--- Supplied material Enclosed Below ---
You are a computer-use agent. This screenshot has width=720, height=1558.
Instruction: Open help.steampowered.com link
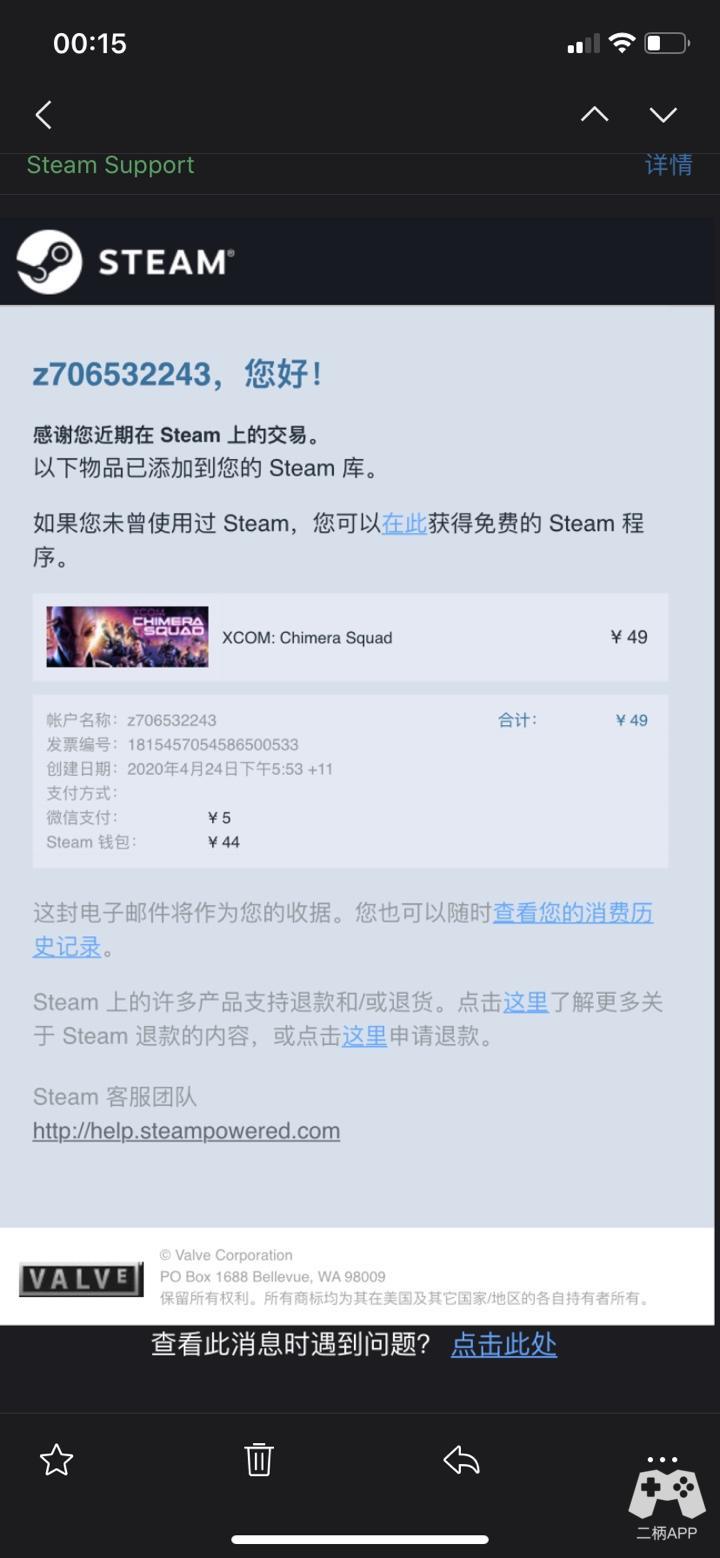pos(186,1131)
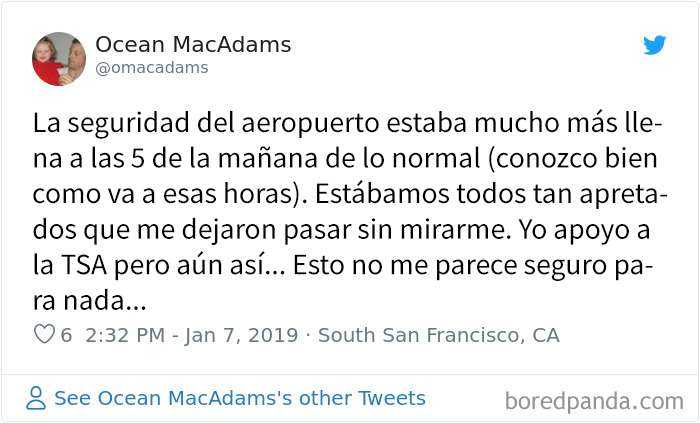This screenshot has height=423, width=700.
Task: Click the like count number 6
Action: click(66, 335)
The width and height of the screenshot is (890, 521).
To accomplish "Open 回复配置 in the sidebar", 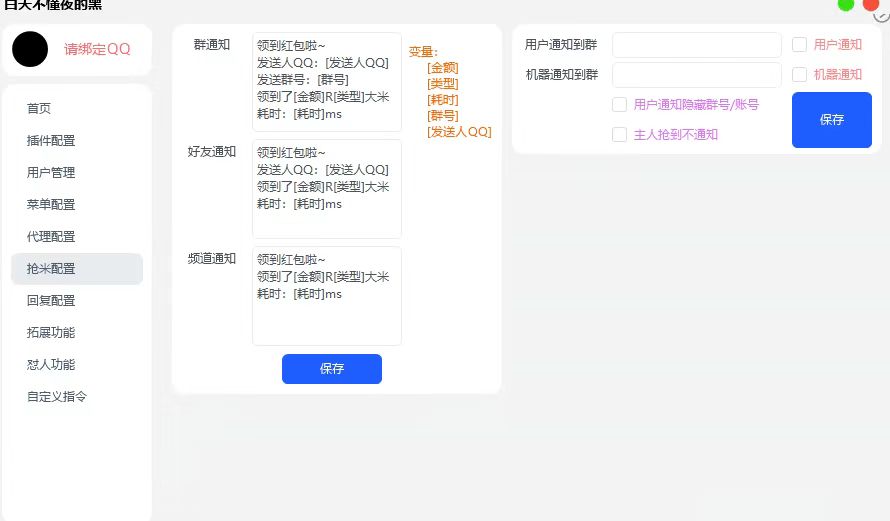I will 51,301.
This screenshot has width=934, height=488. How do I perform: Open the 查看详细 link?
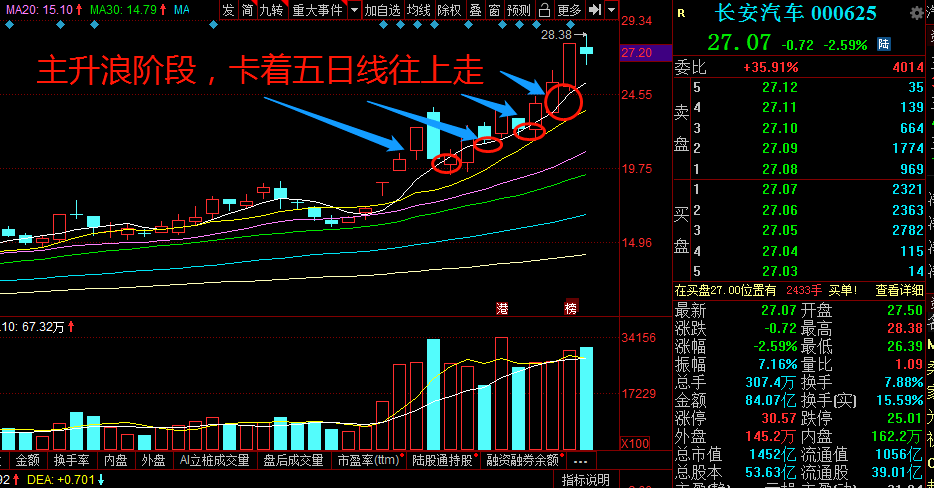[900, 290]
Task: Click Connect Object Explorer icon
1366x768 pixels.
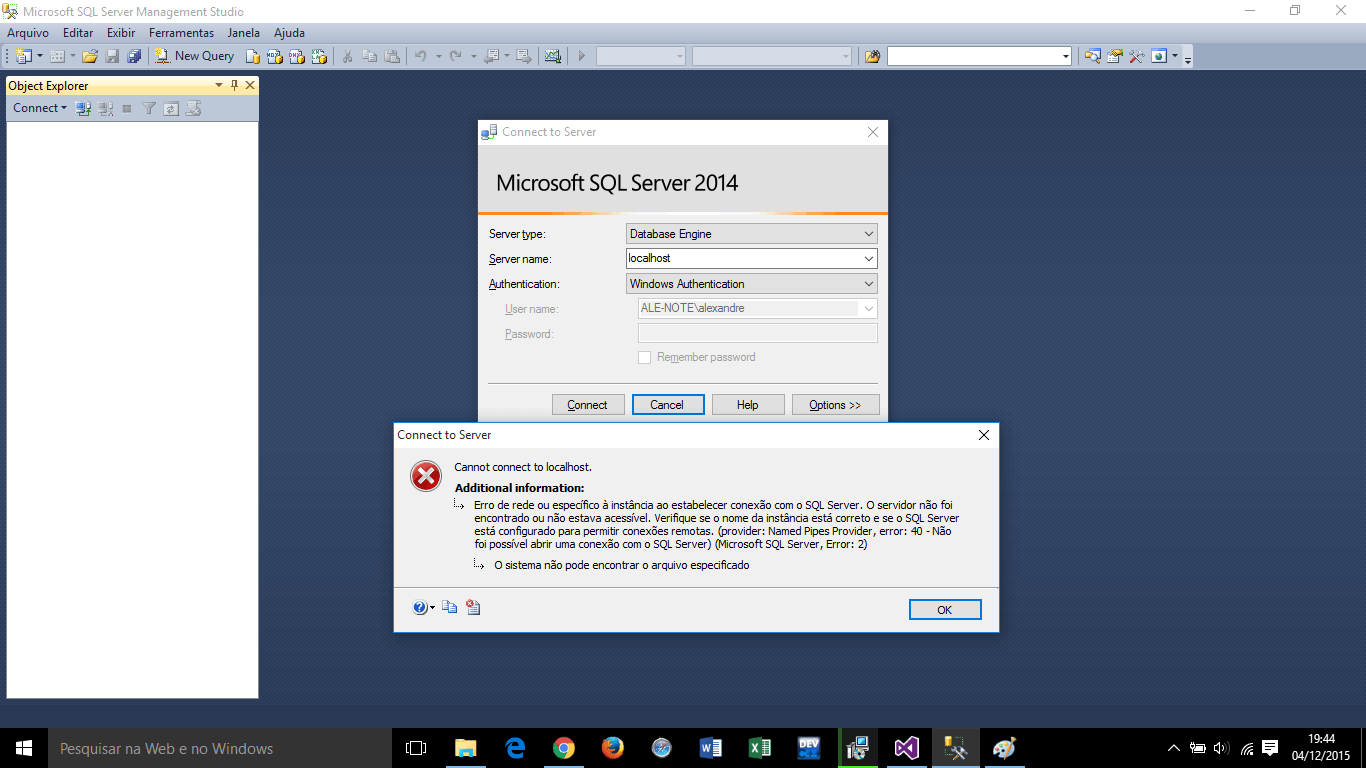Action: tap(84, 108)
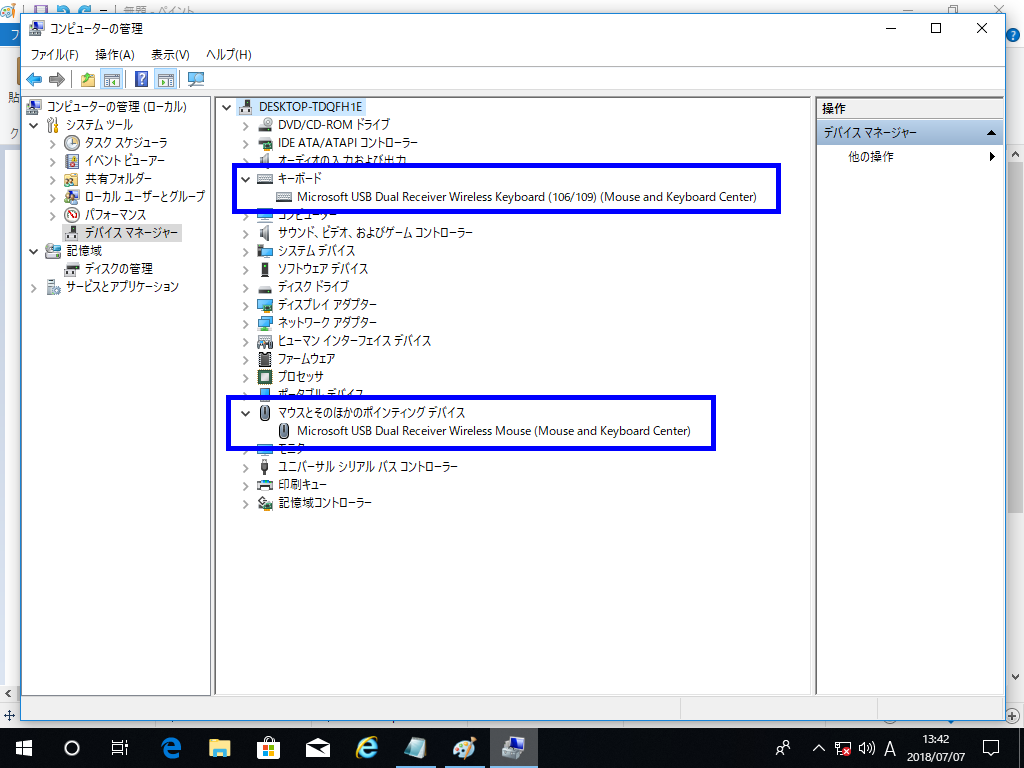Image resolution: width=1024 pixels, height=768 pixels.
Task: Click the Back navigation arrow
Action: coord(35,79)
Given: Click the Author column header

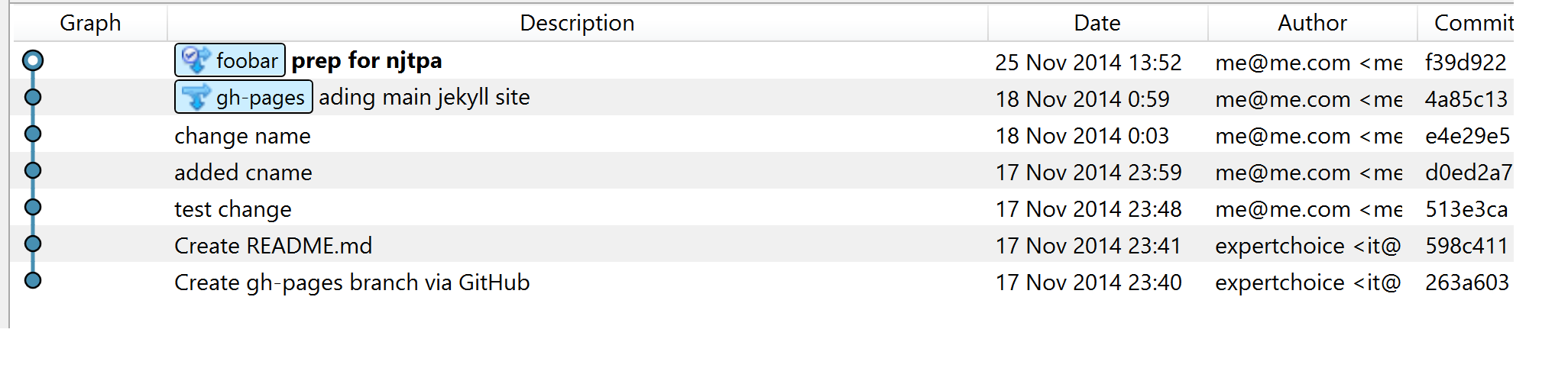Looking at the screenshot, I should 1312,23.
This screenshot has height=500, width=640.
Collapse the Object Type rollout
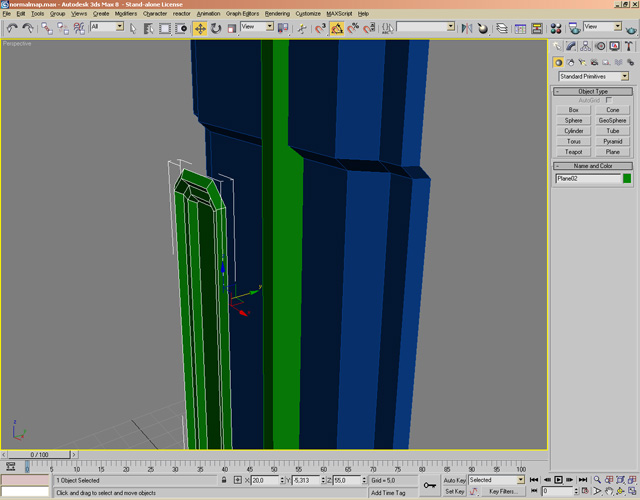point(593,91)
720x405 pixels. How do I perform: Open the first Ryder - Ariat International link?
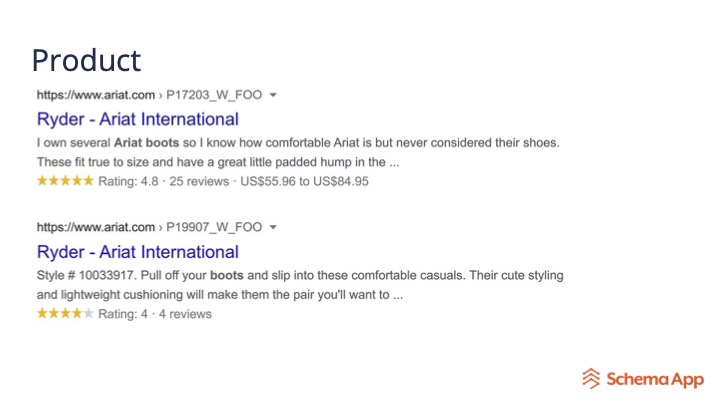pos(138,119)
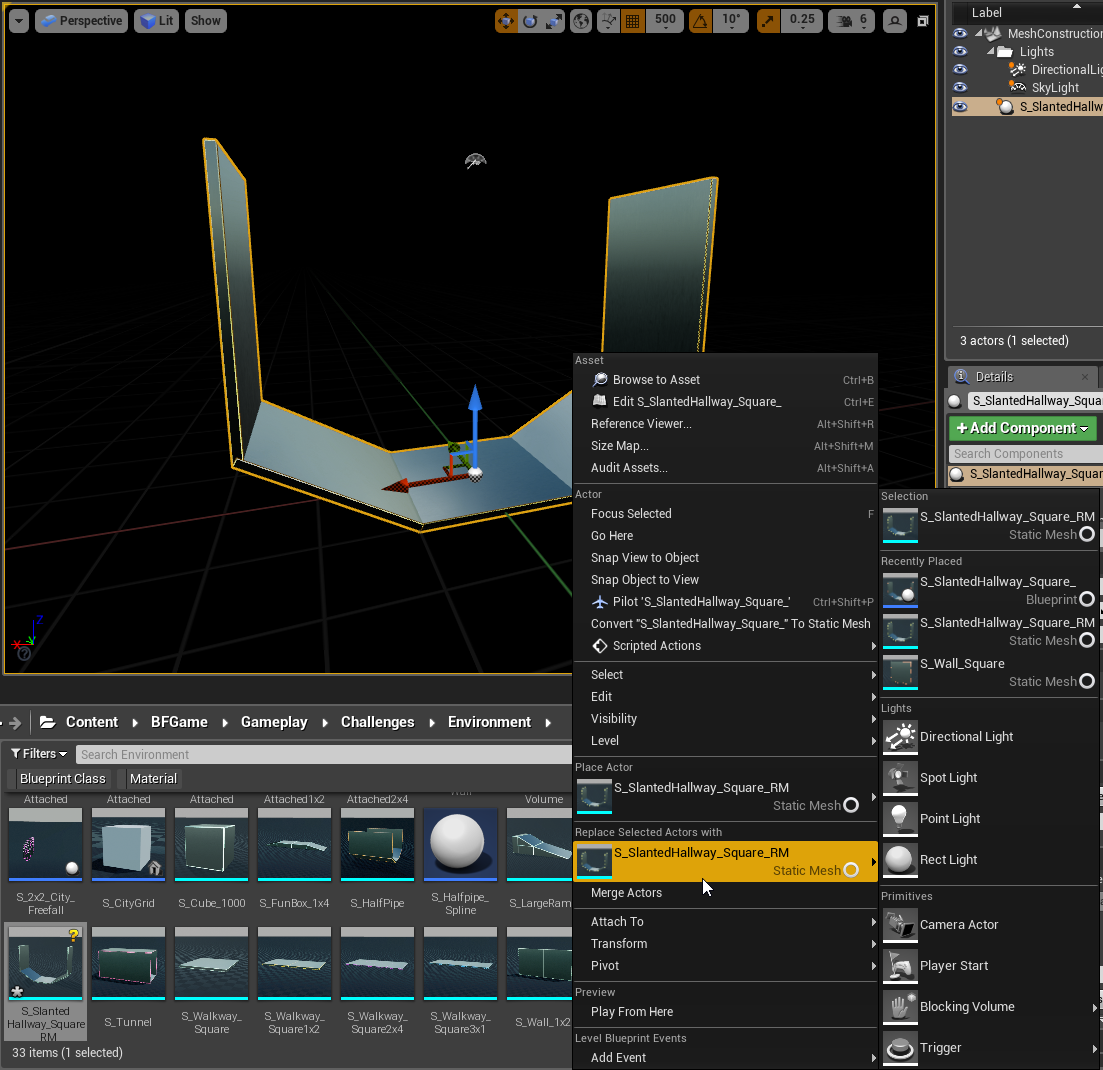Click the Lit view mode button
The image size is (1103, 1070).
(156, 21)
--- End of Enclosed Supplied material ---
Problem requirements: Repeat the records above exactly, from the first line through the line that contains "The width and", and leave out the pictures.

Your solution:
You are a computer-use agent. This screenshot has width=720, height=1558.
Instruction: Open help.steampowered.com link
pos(186,1131)
This screenshot has height=423, width=700.
Task: Click the like count number 6
Action: click(66, 335)
The width and height of the screenshot is (890, 521).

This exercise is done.